Countywide school board members are still trying to come up with a process for selecting a merger superintendent. And there is the real possibility the municipal school districts boards could have their superintendents picked first. The Shelby County Commission on Monday, Sept. 10, will appoint two new members to the countywide school board for one-year terms following countywide school board races on the Aug. 2 ballot.


And the court fight that will affect all of that is building critical mass over how to count the school-age population in the Gibson County town of Milan.

A group of more than a dozen attorneys representing five sides packed hours of technical demographic research and arguments over the right statistical model to use in two days this week before U.S. District Court Judge Samuel “Hardy” Mays.

And much of the testimony dealt with whether the state laws passed in 2011 and 2012 could apply to forming municipal school districts anywhere else in the state other than Shelby County.

That is what makes Milan, its urban growth area and Gibson County such a contested point.

Attorneys for the six suburban towns and cities called Carolyn Anderson of Nashville Wednesday, Sept. 5, as what was supposed to be a last witness. Anderson is the Geographic Information Systems specialist for the Tennessee Legislature. She makes maps using computer programs that interpret data.

In this case, it was a map of the school-age population in Gibson County that turned what was expected to be five minutes on the witness stand into an all-afternoon affair that will continue Sept. 20.

The U.S. Census data by census tract that Anderson used showed Milan already has enough school-age population to meet the 1,500-student threshold to form a municipal school district. And the school-age population for Milan would grow if Milan’s urban growth area is included.

Like Memphis City Schools, Milan schools are a special school district.
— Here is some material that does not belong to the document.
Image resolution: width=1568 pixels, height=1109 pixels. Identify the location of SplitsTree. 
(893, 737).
Unlike Shelby County, Gibson County has no county school system.

Attorneys for the Shelby County suburbs argue Gibson County is a place where the state law on municipal school districts could apply.
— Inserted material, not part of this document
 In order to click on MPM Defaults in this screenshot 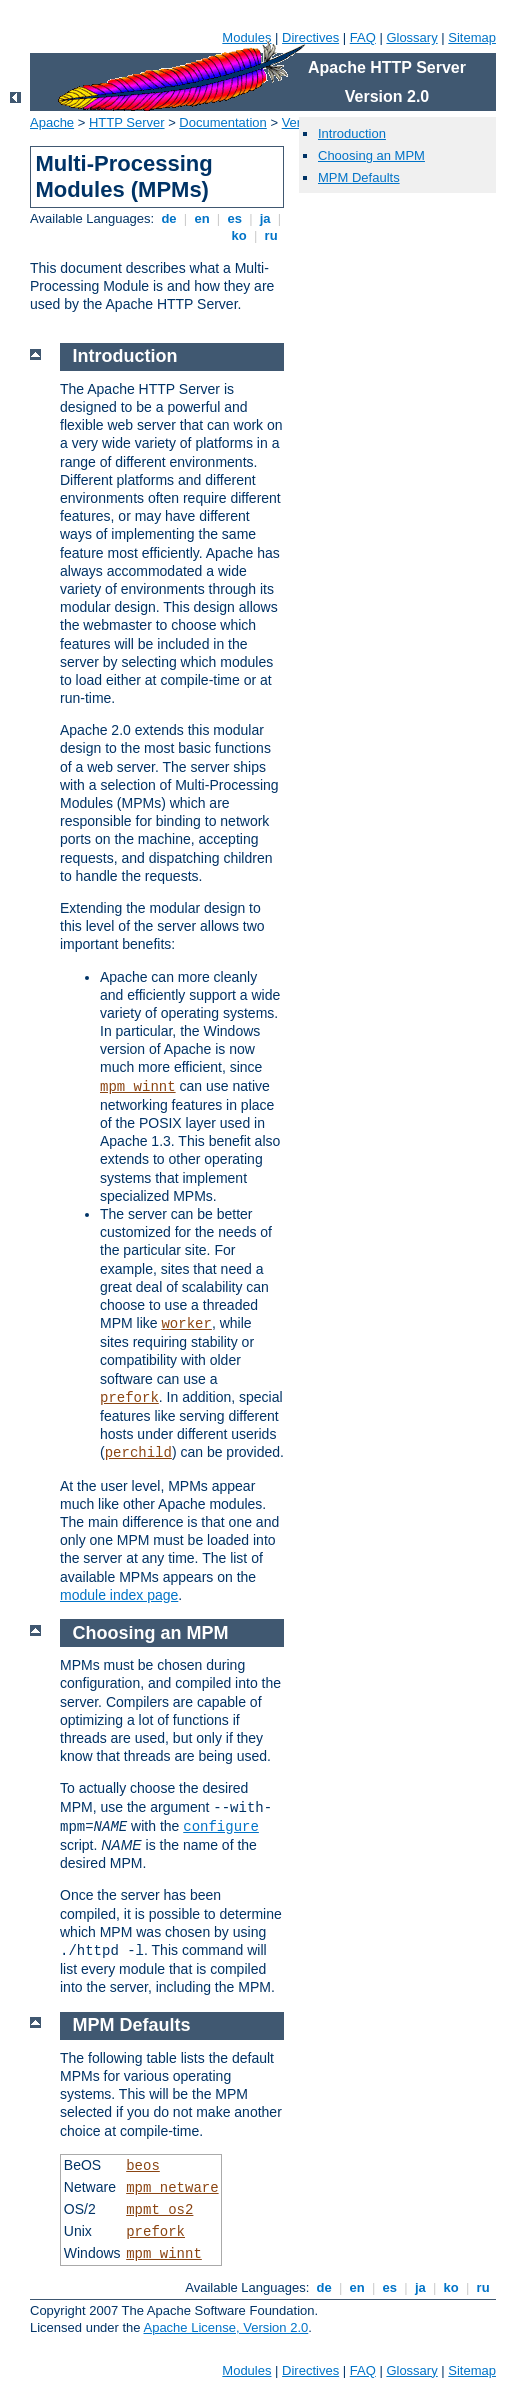, I will do `click(359, 177)`.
Countywide school board member Martavius Jones disagrees and cites the lack of county school system the Milan special school district could surrender its charter to as Memphis City Schools did.

“The basic math tells us if you multiply by zero or divide by zero, the result is zero,” he said. “I’m not a lawyer but I would present the argument that if you don’t have a county school board there, then you don’t have an argument.”
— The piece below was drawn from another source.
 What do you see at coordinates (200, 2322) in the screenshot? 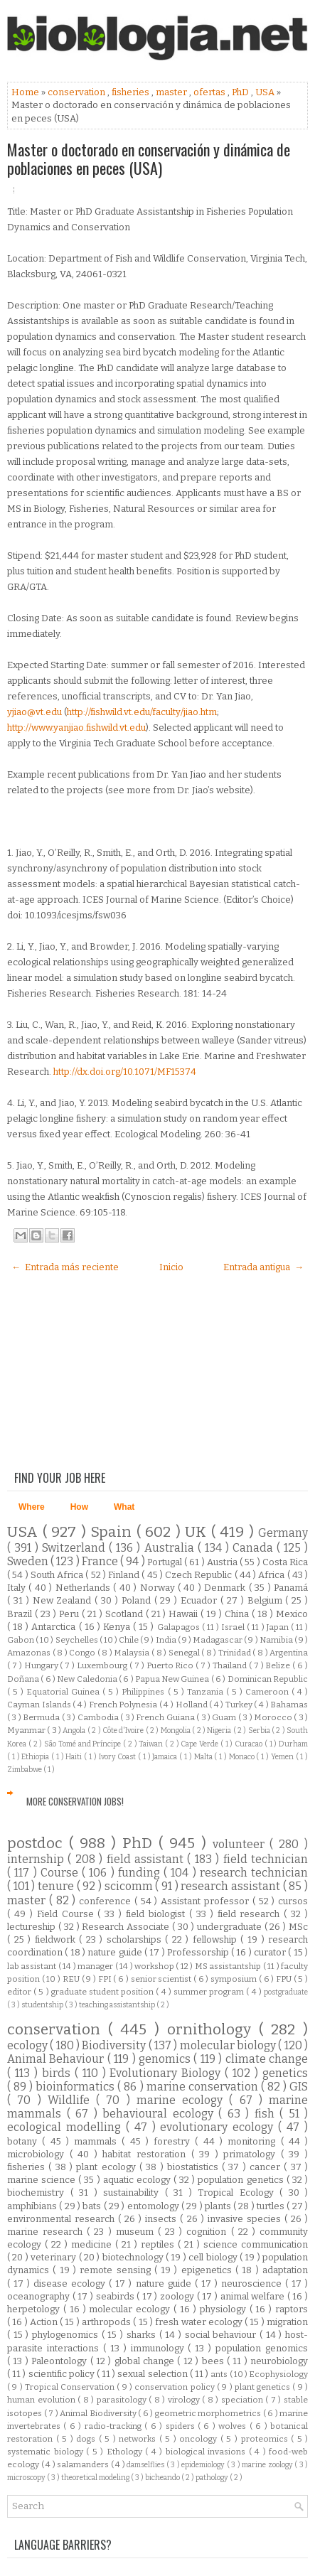
I see `fresh water ecology` at bounding box center [200, 2322].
State Senate Republican leader Mark Norris of Collierville, the Norris in the Norris-Todd law, called that specific argument “a red herring.”

“The law is clear,” Norris said of the required formation of a countywide school district. “They have to.”

A Tennessee attorney general’s legal opinion has held Gibson County would have to form a county school system if Milan Schools surrendered its special school district charter on the way to forming a municipal school district.

And the urban growth area that keeps Milan’s school-age population growing is very real and a fit for the formation of a municipal school district outside Shelby County, Norris added.

“They are clearly not theoretical,” he said of the areas that show where the city will annex in the future. “They are actual and required by law.”

Attorneys for the commission as well as the Memphis City Council objected to Anderson’s map saying she selectively used data.

Mays is hearing evidence on whether the municipal schools district laws violate or comply with the Tennessee Constitution.

The Shelby County Commission claims that the laws apply only to the county but were passed as general laws when they should have been passed as a private act. Private acts require the approval of a local legislative body or passage in a local referendum.

Other claims of violations of the U.S. Constitution would be heard at a later date or not at all if Mays rules the state laws are void under the Tennessee Constitution.